While I was eating one day, I got the chance to sit with an old friend of mine named Sam. I hadn't talked to Sam in about a year. (My friendship with Sam had faded away over the past year because we had a different set of friends.) I tried to talk to Sam about my new-found faith in Christ, but he just simply laughed and really didn't listen to what I had to say. This was the last conversation that I ever had with Sam.
Don would sometimes memorize Bible verses while he ate lunch. He carried packs of cards that had scriptures on them. George, Matt, and Nathan would help him out to see if he really knew them.

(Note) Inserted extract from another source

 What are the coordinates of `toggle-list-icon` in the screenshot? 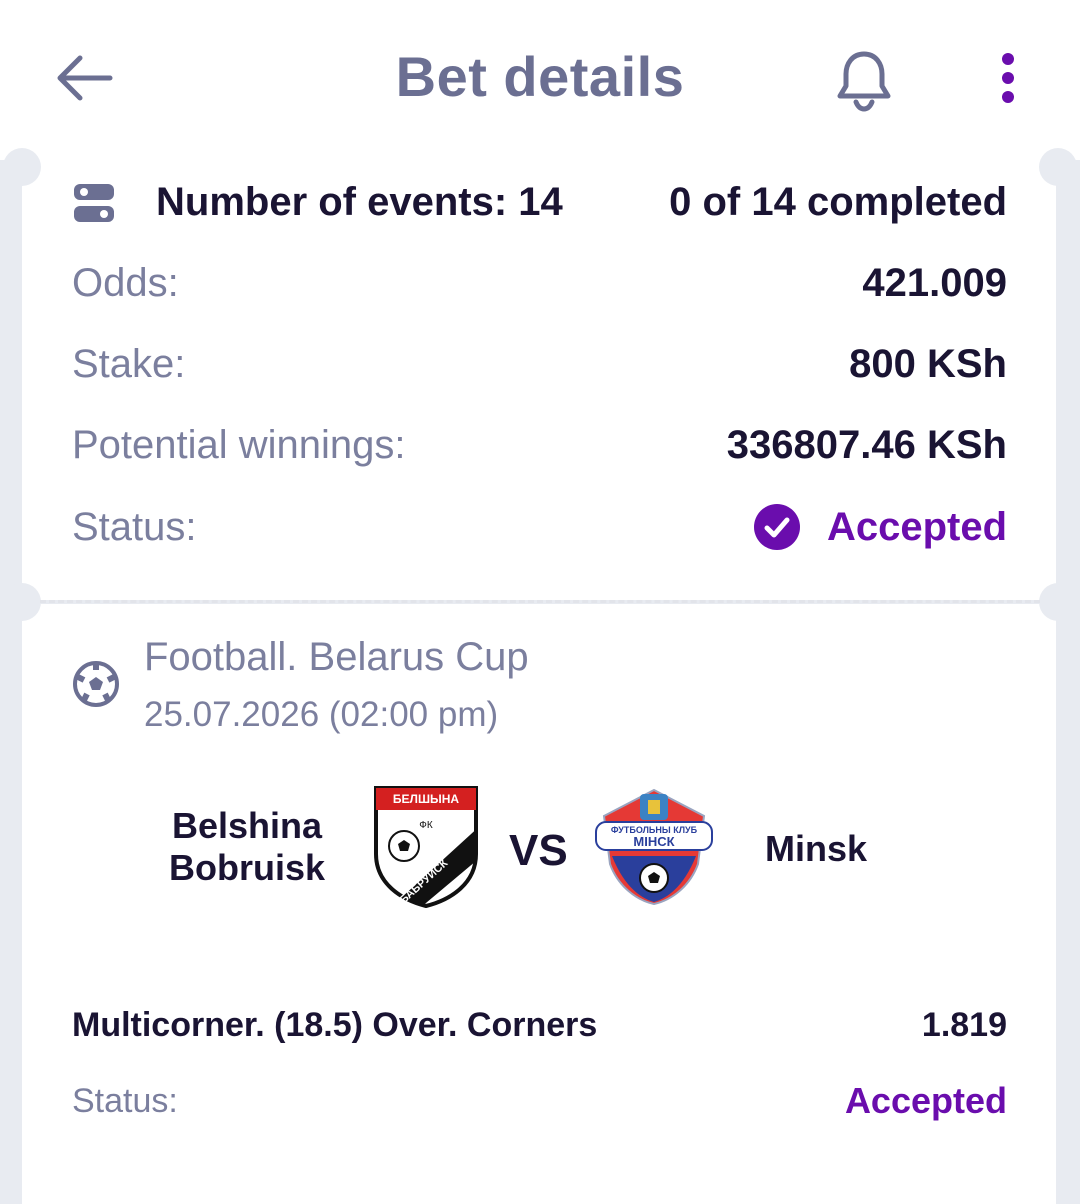 It's located at (94, 202).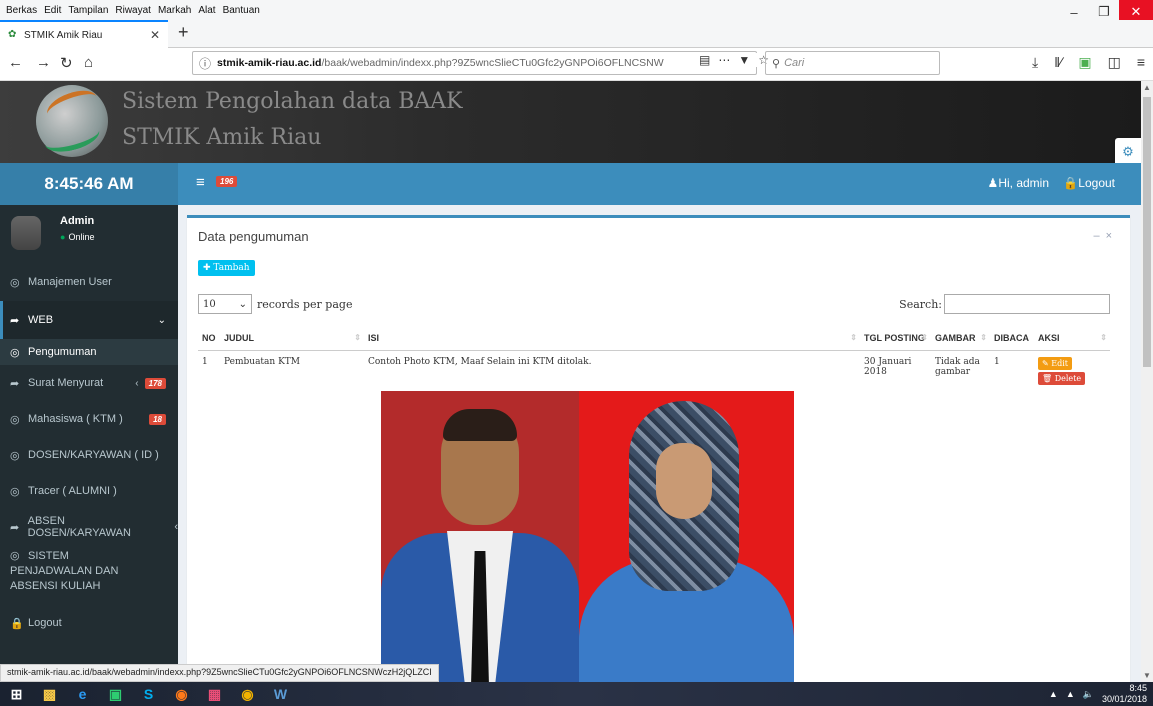  Describe the element at coordinates (89, 491) in the screenshot. I see `sidebar-item-tracer: ◎ Tracer ( ALUMNI )` at that location.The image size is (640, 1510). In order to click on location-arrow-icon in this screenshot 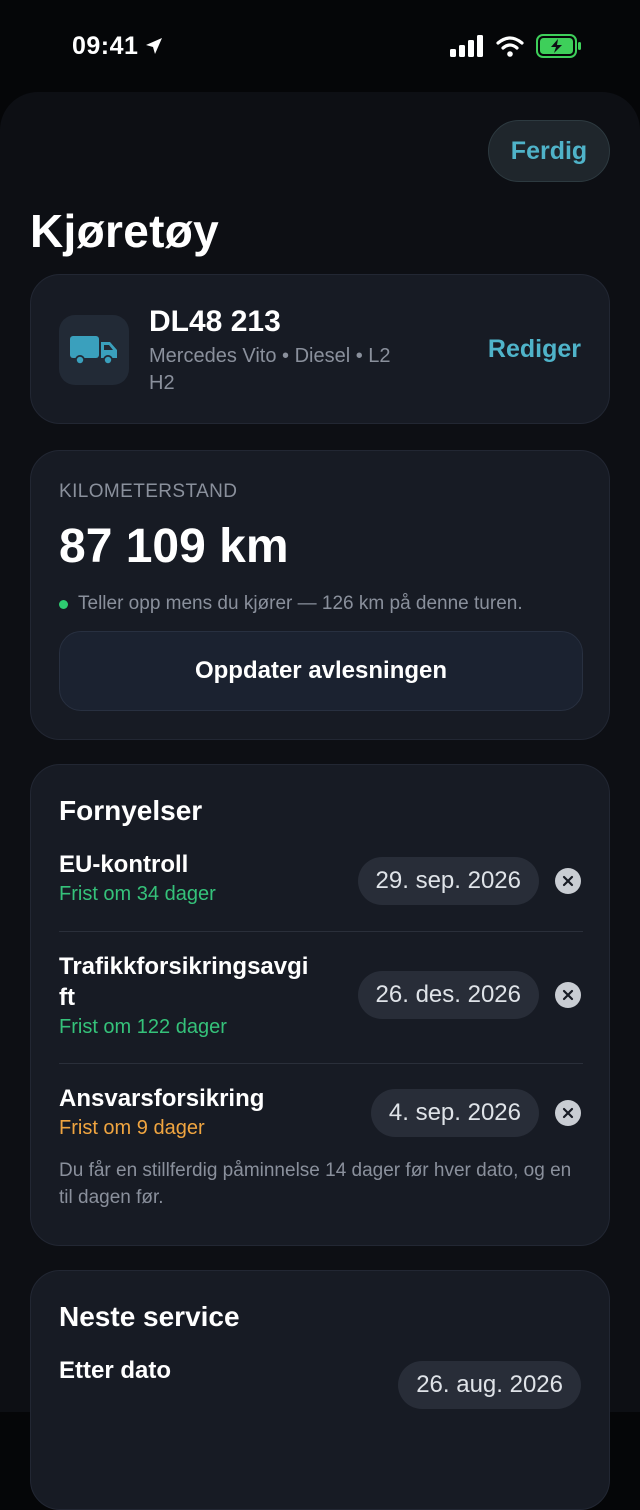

Fifth hour class was Physics, and it was again taught by Mr. Baker. I sat next to Edward. Edward and I got along pretty well in that class, and he practically got me through the first semester because he understood it better than I did. There were four students from Rogers High School in the class. I got chances to witness to all of them.
Edward and I would act pretty strange in Physics sometimes. We'd pick up shiny poles that sat on the back table, hold them up as swords and pretend we were in "Star Wars." In deep voices we'd say, "I've been looking for you, Skywalker!" and "Luke, I am your father!"

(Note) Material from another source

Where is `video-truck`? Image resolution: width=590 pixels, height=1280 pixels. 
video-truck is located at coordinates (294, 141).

I started handing out tracts once in class during a lab session. (Once I gave one to Mr. Baker, and he smiled and said that he was a Christian.) Lou was in the class for the first semester, and when I was handing the tracts out, Lou told me that he didn't mind what I was doing (he professed to be a Christian), but he said, "Just don't become like Don!"
"Yeah!" Edward strongly agreed. "That guy takes it too far!"
"Don't worry!" I said. "I'll never become like him!"
I regretted that comment later. This, by the way, was one of the last times that I acted ashamed of one of my friends because of peer pressure.
My friendship with Lou eventually dwindled slowly into nothing. I hardly ever saw him again after he transferred out of class second semester. We renewed our friendship (very briefly) several years later, but we quickly lost contact again. I don't know what happened to him or where he is today.
My sixth and final hour was Sociology with Mr. Smith. This turned out to be a pretty fun class. We had a lot of group interaction with games and discussions.
On one particular day, Mr. Smith told us to get into small groups for discussion. I got into a group with two people named Sandy and Randy. After we finished our discussion, I pulled out my gospel tracts and gave them to Sandy and Randy. I then asked if they knew Christ as their Savior. Mr. Smith was sitting in the corner of the room and kind of smile-laughed when he saw what I was doing. Mr. Smith was a Christian. Sandy also let out a little laugh. I later found out that Randy's dad was a pastor. That was probably why Mr. Smith and Sandy were laughing. Here I was telling "the preacher's kid" about Jesus! I also learned that both Randy and Sandy were involved with the Fellowship of Christian Athletes.
A guy named Will sat right next to me in this class and we talked a lot. I gave Will a tract and asked if he ever received Christ.
"Yes, I have before," he said.
"Then you're saved!" I said.
"But I still sin," he said.
"So do I," I said. "If you've accepted Christ as your Savior, then you're saved!"
"No matter what?"
"Yeah! No matter what!"
Will and I talked for awhile about church. He told me that his parents attended a church. I asked if he'd like to come to church with me, and he said yes. I tried for the next couple of weeks to get him to come, but he said he had to fix his car on the first week, and then to pick it up on the second week, and then he had other reasons for not going on weeks after that. He may have had legitimate reasons, but he never went with Don and I to church. (Don was now taking me to church. Dan wasn't able to take me to church anymore, so he asked Don to do it.)
I also witnessed to Will's brother Pete in the bathroom once. He seemed very interested in the gospel and took my tract.
This was how my school year began. This was the start of my Senior year, and it would go by very quickly; but it would end up being a very fulfilling year.